Exercise A
Edit the passage on spouses and mental illness: write out everything from "Andrews says among" down to "to poison him.", swapping "treatment plan" for "care plan".
Exercise B
In the passage on spouses and mental illness, turn the paragraph that begins "When support isn't provided" into a short list that keeps its main facts.
Selected passage START
Because mental illness is an invisible disability, even medical professionals can be blind to the crisis. “If there’s a serious physical illness, you go straight to ER and you’re seen reasonably quickly,” says Butler. “Quite often in the mental health system, if the person puts on their best front, they don’t get the services they need.”
When support isn’t provided, Butler says many spouses go through an emotional transition that’s similar to the stages of grief. “First there’s the loss of a partner, lover and parent. Then the feelings of resentment and bitterness and anger build up. Then there’s the grieving at the loss of the partner they chose. Sometimes when it goes on long enough there’s also a loss of love.”
When a spouse feels like they’ve been transformed from partner to helpmate, a relationship can start to break down, says Butler. Those who leave often do so for the sake of the children. As Andrews says, “For many, it comes down to how you manage the mental illness of the spouse and still protect the children.”
Those who stay often do so for financial reasons. The ill partner may not be working and the household finances may have been depleted due to costly medications, hospital-related expenses and non-medical services.
Then there are others who stay for fear of being judged. “Some people endure and endure and endure until they become like martyrs,” says Andrews. “They feel like to leave somebody because they’re ill and to honour their own need for something better would go against their values.”
Andrews says among the couples who make it work, the deciding factor is whether the spouse with the mental illness is willing to take responsibility for his or her condition. That means following a treatment plan, practising self-care and allowing their partner to communicate with medical professionals.
That’s how Marion Gibson and her husband, John, say they’ve kept their marriage healthy. They’d been married 20 years when John had a psychotic breakdown in 2011. Marion was on a business trip in Ontario when she got a call from her husband at home in Victoria saying he’d called the police because he was convinced she was trying to poison him.
Selected passage END
Extracted material START
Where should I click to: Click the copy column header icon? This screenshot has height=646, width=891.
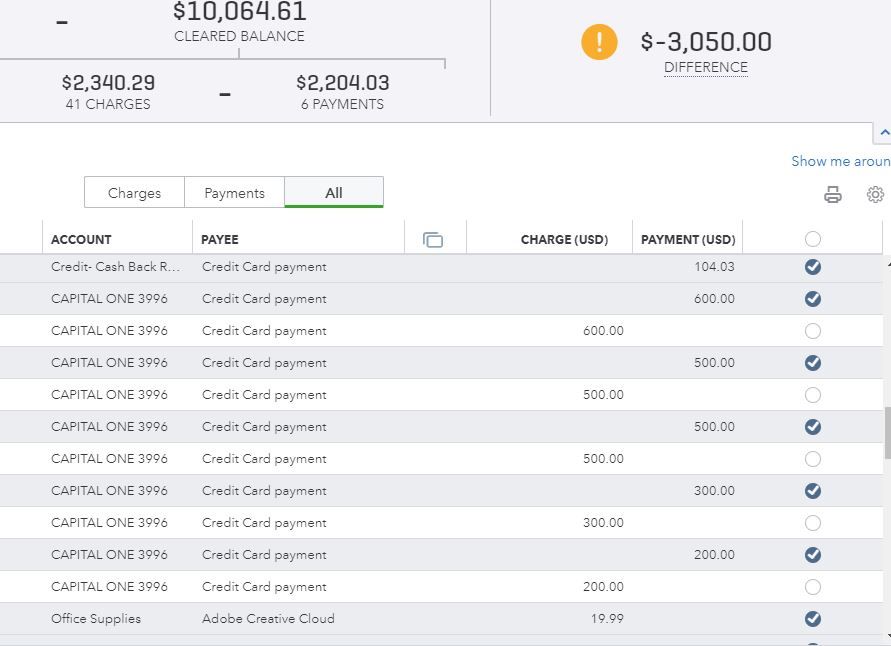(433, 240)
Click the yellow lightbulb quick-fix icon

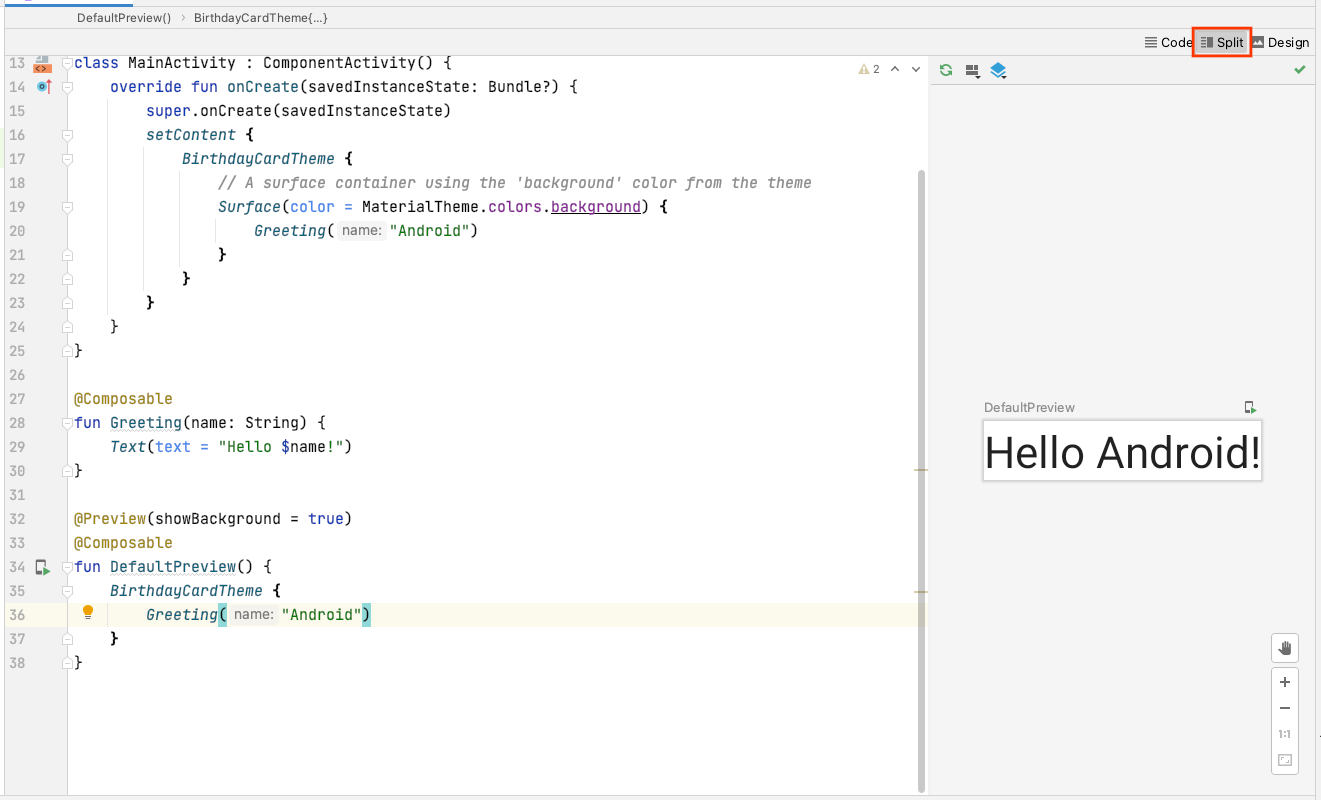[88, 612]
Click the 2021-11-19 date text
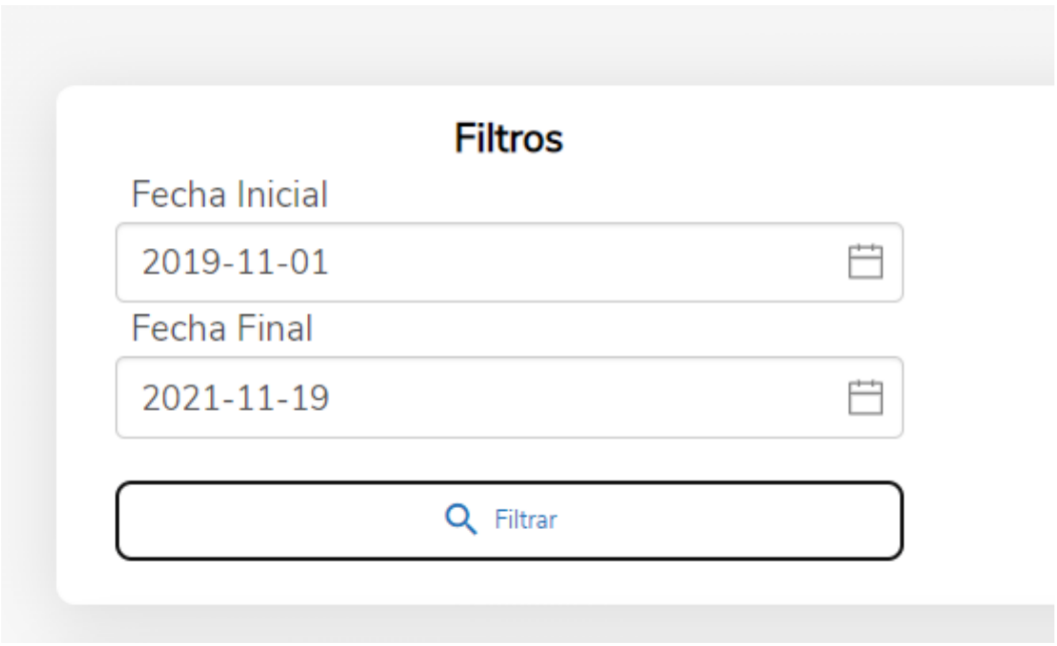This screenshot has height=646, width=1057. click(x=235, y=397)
Extracted material END
Response area A
Andrews says among the couples who make it work, the deciding factor is whether the spouse with the mental illness is willing to take responsibility for his or her condition. That means following a care plan, practising self-care and allowing their partner to communicate with medical professionals.
That’s how Marion Gibson and her husband, John, say they’ve kept their marriage healthy. They’d been married 20 years when John had a psychotic breakdown in 2011. Marion was on a business trip in Ontario when she got a call from her husband at home in Victoria saying he’d called the police because he was convinced she was trying to poison him.

Response area B
Without support, Butler says, many spouses go through stages like grief:
- Loss of a partner, lover and parent
- Building resentment, bitterness and anger
- Grief over losing the partner they chose
- Sometimes, if it goes on long enough, a loss of love